Rack O’ Ribs Cutting Board General Woodworking
Whimsical, perhaps, but practical all the same, this cutting board is perfect for carving up a full rack of ribs hot off the barbecue. The idea came to me while cutting roast beef – how it would be convenient to have a cutting board specifically for that. It wasn’t a leap to consider one for ribs, as well.
This project needs two types of wood: one that is light in colour to look like bone, and one that represents the “meat” – a darker colour, brown or reddish is best. Looking around my shop, I found lots of short pieces of maple to use for the bones, but not much that I could use as the meat.
As I am doing my house renovations at this time, I had a piece of floor joist that was cut out and removed.

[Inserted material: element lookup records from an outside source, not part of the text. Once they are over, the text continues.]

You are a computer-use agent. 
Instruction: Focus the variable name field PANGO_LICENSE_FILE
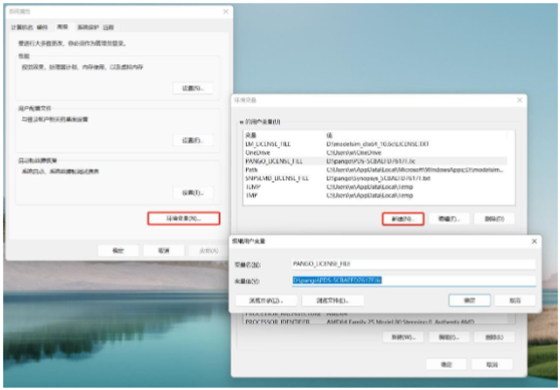(x=413, y=265)
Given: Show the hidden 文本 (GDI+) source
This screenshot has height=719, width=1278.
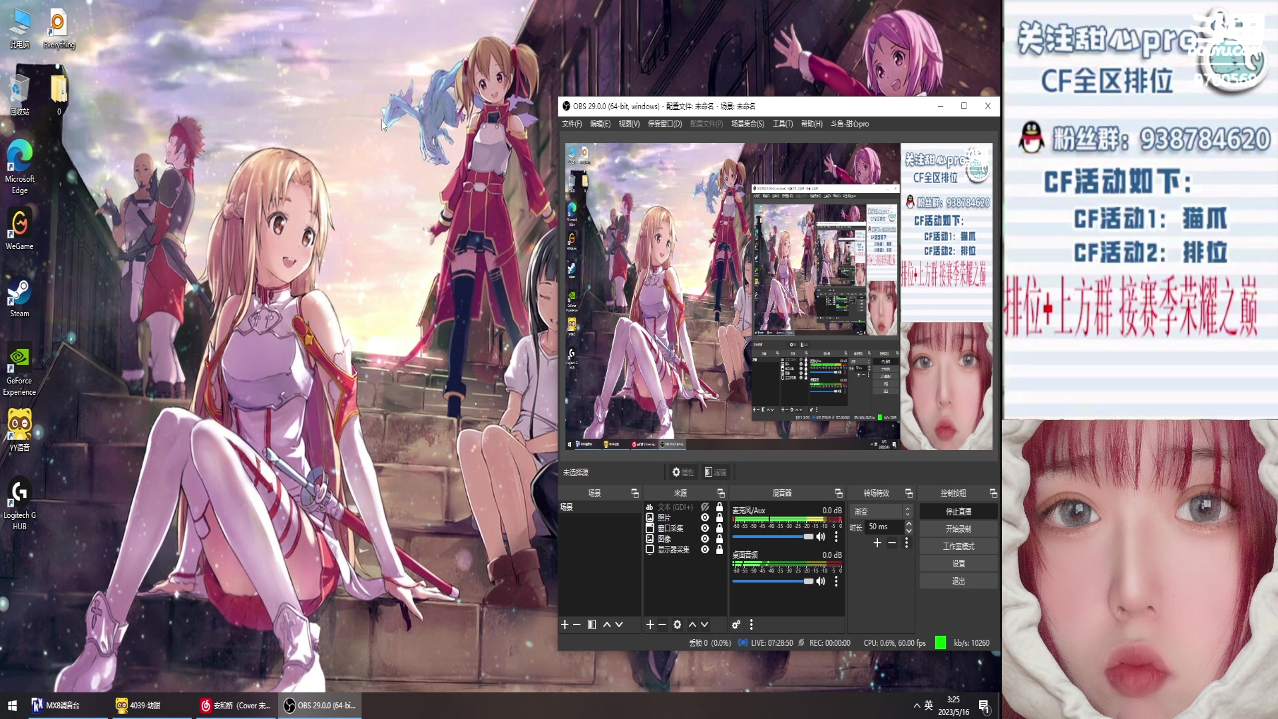Looking at the screenshot, I should coord(705,507).
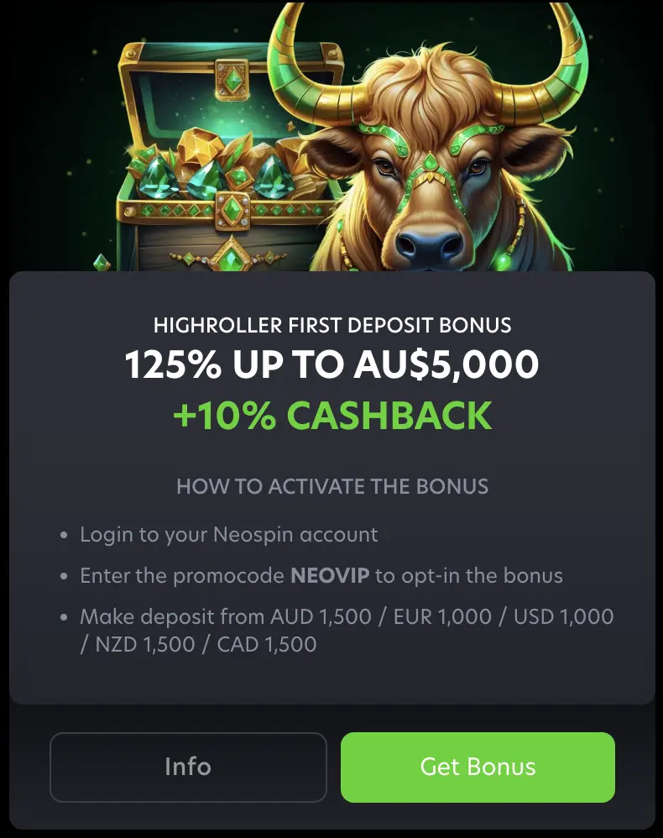663x838 pixels.
Task: Click the Login to your Neospin account step
Action: point(228,534)
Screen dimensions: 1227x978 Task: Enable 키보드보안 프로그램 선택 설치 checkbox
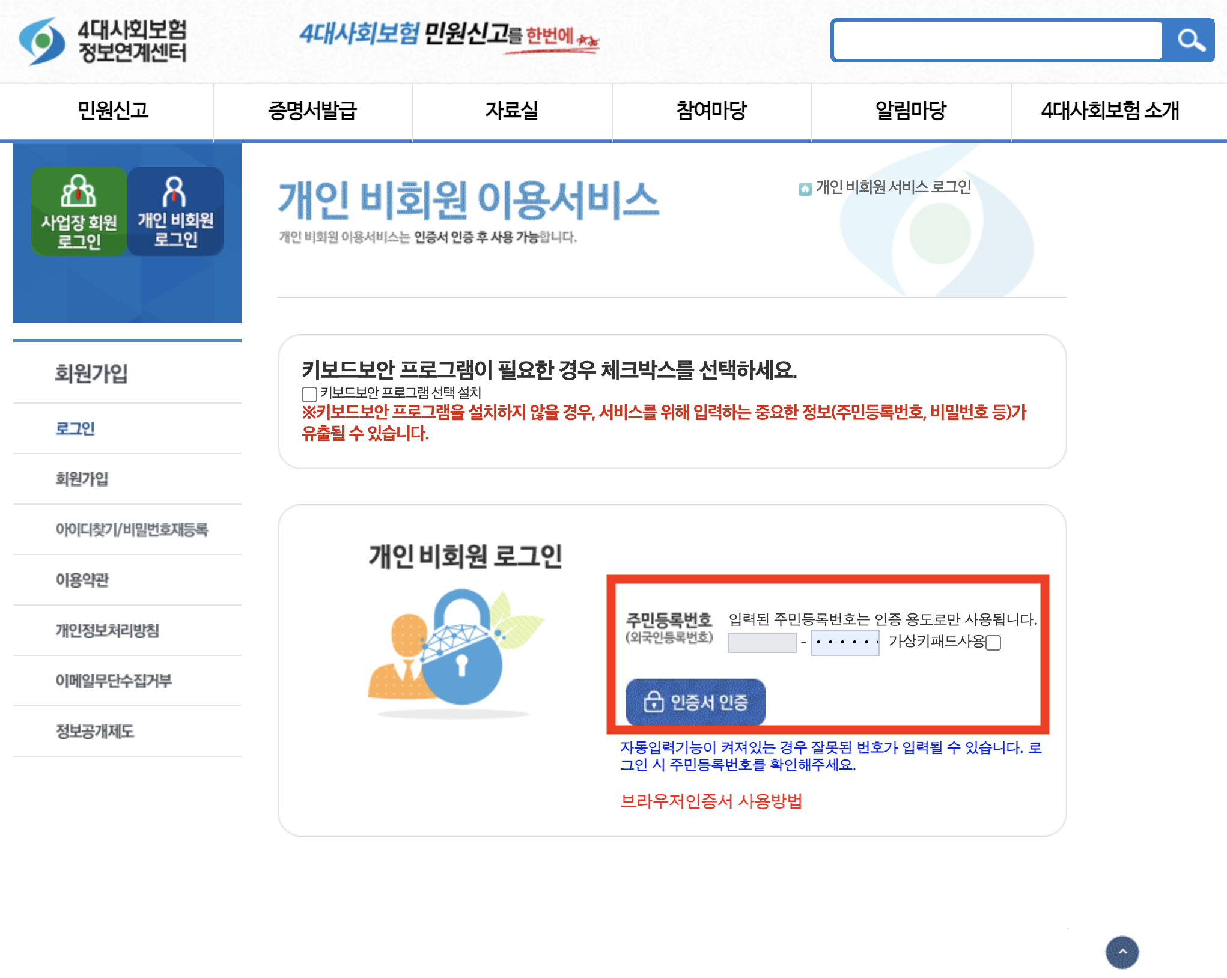click(309, 394)
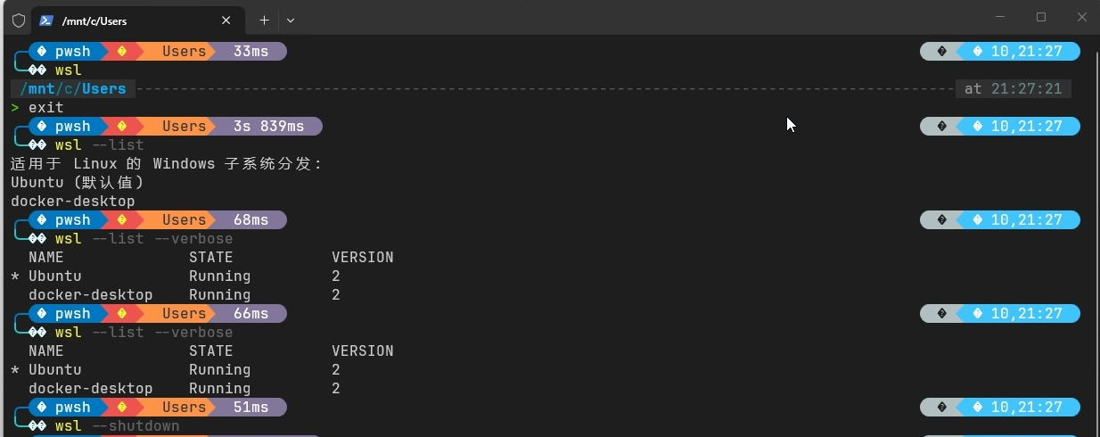The height and width of the screenshot is (437, 1100).
Task: Maximize the terminal window
Action: [1041, 17]
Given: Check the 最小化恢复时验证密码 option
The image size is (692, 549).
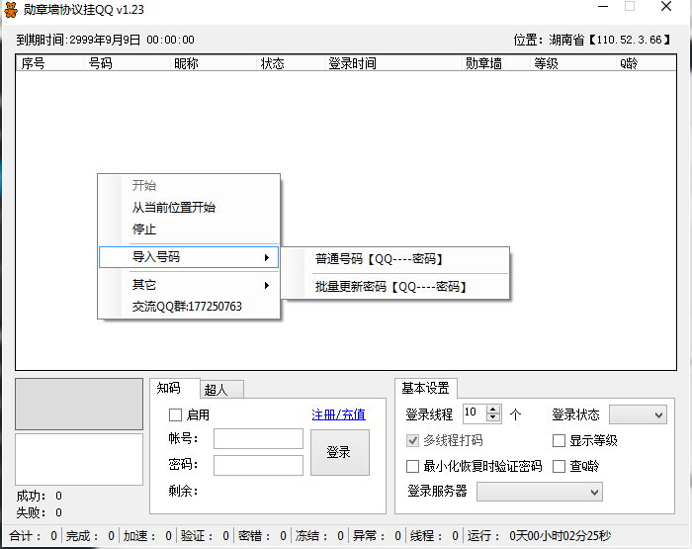Looking at the screenshot, I should (x=413, y=466).
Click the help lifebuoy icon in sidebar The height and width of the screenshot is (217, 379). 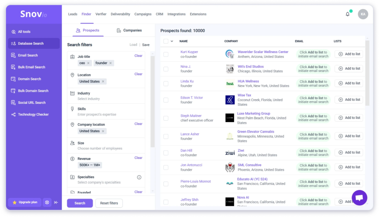click(47, 202)
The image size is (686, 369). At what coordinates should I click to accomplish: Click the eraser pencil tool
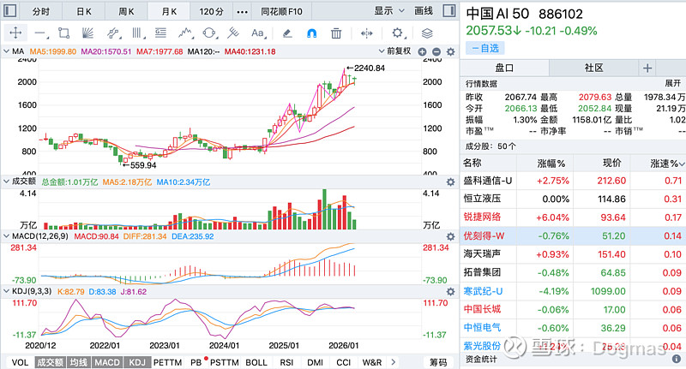pos(287,33)
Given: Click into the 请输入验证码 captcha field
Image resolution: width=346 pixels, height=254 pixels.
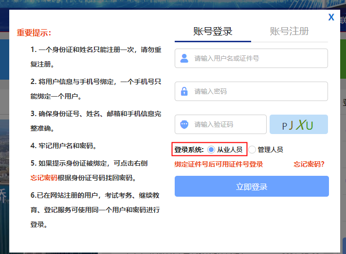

This is Douglas fir, and has darkened over time:
I was surprised by the hardness and density of this wood, and thought it is certainly hard enough for a cutting board. As shown above, the growth rings are very tight. It was just a matter of removing the rusty nails and cutting the plank into usable pieces.
To be on the safe side, I changed the blade in my table saw, putting in an older (but freshly sharpened) blade to cut up the plank. Better to ruin a used blade than a new one, but luckily I was able to find all of the nails and didn’t hit any. The plank was just over 8″ wide, so I split it into four pieces, about 2″ wide:
I then carefully selected the best parts of each, enough to get the eight pieces I needed. The parts were cut down to a final width of 1-3/4″ and a thickness of 1-1/2″.
There wasn’t much planning involved with this project. The idea to get started on it popped into my head while I was doing something else, and I took a break from that to do some figuring and wrote the measurements for the parts on a piece of wood:
The cutting board tapers from one side to the other, to make it look more like a real rack of ribs. To do this, the parts get gradually shorter from one side to the other. There was a limit on the taper and width, since it had to have enough usable space for cutting.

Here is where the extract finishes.